「……李妃が、懐妊したという話が広まっているのか」
「おう。まぁ、後宮ではどうか知らな―……って、おい!黎祥!?」
気がつけば、足は後宮に向かっていた。
今、敵だらけのあの後宮で―……何が目的か、あとどれくらいいるのか分からない後宮で、そんな噂が広まりなんてしたら―……翠蓮は。
「おいっ、どこに行くんだよ!?」
「うるさい!いいから、お前もついてこい!!」
「はぁ!?」
人払いされていたのか、執務室の周囲には誰もいなかった。
ただ、暁宵殿の入口にいた複数人物―……。
「―おや、久しぶりでございますなぁ、陛下」
それは、急に失踪した右大臣と、高淑太妃の兄である宰相の高瑞峰、そして、前将軍の練星哲(レン セイテツ)の姿で。
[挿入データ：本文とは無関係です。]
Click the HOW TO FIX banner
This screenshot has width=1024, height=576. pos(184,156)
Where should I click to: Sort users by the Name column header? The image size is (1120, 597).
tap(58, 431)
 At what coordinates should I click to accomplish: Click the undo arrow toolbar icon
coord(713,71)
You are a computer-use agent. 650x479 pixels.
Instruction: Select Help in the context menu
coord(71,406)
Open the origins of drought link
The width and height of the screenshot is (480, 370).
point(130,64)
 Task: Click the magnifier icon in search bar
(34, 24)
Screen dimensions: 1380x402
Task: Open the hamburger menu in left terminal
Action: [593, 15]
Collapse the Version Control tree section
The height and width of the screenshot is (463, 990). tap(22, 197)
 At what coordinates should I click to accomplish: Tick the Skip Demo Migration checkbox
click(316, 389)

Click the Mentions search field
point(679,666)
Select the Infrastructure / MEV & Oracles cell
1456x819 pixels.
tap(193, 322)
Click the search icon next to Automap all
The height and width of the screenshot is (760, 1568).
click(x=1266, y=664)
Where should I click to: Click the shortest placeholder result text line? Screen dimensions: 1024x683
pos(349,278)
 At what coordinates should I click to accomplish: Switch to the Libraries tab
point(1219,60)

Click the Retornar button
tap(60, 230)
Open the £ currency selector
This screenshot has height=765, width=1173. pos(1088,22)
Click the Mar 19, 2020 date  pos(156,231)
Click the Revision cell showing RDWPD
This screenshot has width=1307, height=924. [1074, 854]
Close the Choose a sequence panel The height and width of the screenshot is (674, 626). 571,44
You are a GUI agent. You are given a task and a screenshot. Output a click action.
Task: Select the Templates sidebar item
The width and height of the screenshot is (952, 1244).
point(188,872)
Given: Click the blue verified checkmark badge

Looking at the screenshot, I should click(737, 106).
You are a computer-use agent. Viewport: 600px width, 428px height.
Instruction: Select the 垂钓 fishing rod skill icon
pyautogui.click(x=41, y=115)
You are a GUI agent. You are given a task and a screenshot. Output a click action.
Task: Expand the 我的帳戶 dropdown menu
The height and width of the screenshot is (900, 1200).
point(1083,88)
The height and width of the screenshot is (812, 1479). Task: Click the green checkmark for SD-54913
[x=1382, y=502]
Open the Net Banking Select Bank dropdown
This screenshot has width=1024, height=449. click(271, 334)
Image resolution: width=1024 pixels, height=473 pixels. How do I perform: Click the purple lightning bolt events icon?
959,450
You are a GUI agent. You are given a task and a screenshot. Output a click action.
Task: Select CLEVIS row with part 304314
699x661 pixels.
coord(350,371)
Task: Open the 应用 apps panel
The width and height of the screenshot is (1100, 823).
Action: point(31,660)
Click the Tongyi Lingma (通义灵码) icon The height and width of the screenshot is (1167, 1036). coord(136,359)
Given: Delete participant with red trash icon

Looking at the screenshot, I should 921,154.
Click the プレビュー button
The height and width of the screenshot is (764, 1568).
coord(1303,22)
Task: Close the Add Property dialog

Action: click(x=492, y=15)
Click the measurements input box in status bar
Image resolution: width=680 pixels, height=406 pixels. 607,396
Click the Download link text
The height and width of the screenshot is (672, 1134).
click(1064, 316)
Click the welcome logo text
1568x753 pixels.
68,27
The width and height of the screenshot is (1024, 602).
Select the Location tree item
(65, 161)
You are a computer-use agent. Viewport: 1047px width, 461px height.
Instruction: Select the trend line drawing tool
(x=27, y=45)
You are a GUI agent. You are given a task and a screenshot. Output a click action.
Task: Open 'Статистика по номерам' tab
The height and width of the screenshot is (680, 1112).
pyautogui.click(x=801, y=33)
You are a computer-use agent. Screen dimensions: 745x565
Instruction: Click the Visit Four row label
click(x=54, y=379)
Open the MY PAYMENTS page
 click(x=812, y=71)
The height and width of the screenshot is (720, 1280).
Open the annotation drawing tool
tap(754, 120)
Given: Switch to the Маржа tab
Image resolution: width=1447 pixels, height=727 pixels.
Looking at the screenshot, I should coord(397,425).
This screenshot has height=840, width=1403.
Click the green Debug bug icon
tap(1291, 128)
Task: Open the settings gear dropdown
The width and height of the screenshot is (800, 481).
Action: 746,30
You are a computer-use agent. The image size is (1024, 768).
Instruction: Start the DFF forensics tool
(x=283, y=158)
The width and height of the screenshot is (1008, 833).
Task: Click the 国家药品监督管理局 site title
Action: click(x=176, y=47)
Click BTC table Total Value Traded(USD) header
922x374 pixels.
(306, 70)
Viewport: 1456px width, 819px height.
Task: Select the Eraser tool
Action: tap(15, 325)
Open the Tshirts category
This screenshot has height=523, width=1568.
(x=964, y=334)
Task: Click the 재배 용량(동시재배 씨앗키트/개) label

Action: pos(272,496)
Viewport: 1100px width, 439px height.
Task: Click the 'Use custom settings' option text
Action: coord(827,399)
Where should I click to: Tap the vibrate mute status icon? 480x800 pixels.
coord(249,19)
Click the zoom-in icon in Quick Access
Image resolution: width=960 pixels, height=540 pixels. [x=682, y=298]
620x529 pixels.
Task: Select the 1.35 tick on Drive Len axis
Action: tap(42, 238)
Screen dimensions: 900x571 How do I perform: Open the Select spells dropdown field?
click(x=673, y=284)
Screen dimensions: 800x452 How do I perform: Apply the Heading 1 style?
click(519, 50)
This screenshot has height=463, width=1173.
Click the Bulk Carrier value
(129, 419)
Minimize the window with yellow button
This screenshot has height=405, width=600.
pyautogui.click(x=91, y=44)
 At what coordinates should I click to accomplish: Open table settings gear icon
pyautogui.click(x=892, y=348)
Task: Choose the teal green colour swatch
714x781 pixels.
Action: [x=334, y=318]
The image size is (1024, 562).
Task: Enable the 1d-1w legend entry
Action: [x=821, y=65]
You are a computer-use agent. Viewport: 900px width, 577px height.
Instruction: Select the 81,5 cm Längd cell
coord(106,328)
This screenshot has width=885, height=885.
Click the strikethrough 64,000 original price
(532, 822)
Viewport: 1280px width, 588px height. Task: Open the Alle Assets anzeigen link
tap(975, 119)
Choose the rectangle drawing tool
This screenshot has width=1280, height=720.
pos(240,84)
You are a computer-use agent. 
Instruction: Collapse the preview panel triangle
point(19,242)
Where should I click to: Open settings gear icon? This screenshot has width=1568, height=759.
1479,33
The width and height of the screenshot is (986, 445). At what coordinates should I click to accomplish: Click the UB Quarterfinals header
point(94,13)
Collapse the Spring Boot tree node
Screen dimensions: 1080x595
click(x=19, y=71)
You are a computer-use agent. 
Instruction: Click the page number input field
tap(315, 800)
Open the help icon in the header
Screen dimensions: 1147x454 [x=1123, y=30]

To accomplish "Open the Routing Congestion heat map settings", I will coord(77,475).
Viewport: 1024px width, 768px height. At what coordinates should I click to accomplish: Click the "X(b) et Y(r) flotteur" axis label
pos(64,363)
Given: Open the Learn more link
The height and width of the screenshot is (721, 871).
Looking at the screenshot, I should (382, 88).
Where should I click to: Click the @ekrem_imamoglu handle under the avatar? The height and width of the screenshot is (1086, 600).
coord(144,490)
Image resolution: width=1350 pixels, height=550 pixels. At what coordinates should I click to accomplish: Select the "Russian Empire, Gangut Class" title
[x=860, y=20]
急に現れた面々に驚いている黎祥を見て、右大臣と前将軍の練星哲は笑みを深める。
「愚息がお世話になりました。―して、どこに?」
「後宮、李妃の元へ」
「御意。行ってらっしゃいませ」
姉の鏡佳を嫁がせた相手、練子龍。
その父である、練星哲。
もう二度と、皇宮に顔を現すことはないと思っていた―……。
「お前の昔なじみか」
練星哲の微笑みに促され、回廊を早足で動いていると、蒼月が尋ねてくる。
護衛もつけずに、不用心だと思われるだろうか。
でも、今は、翠蓮の様子を―……。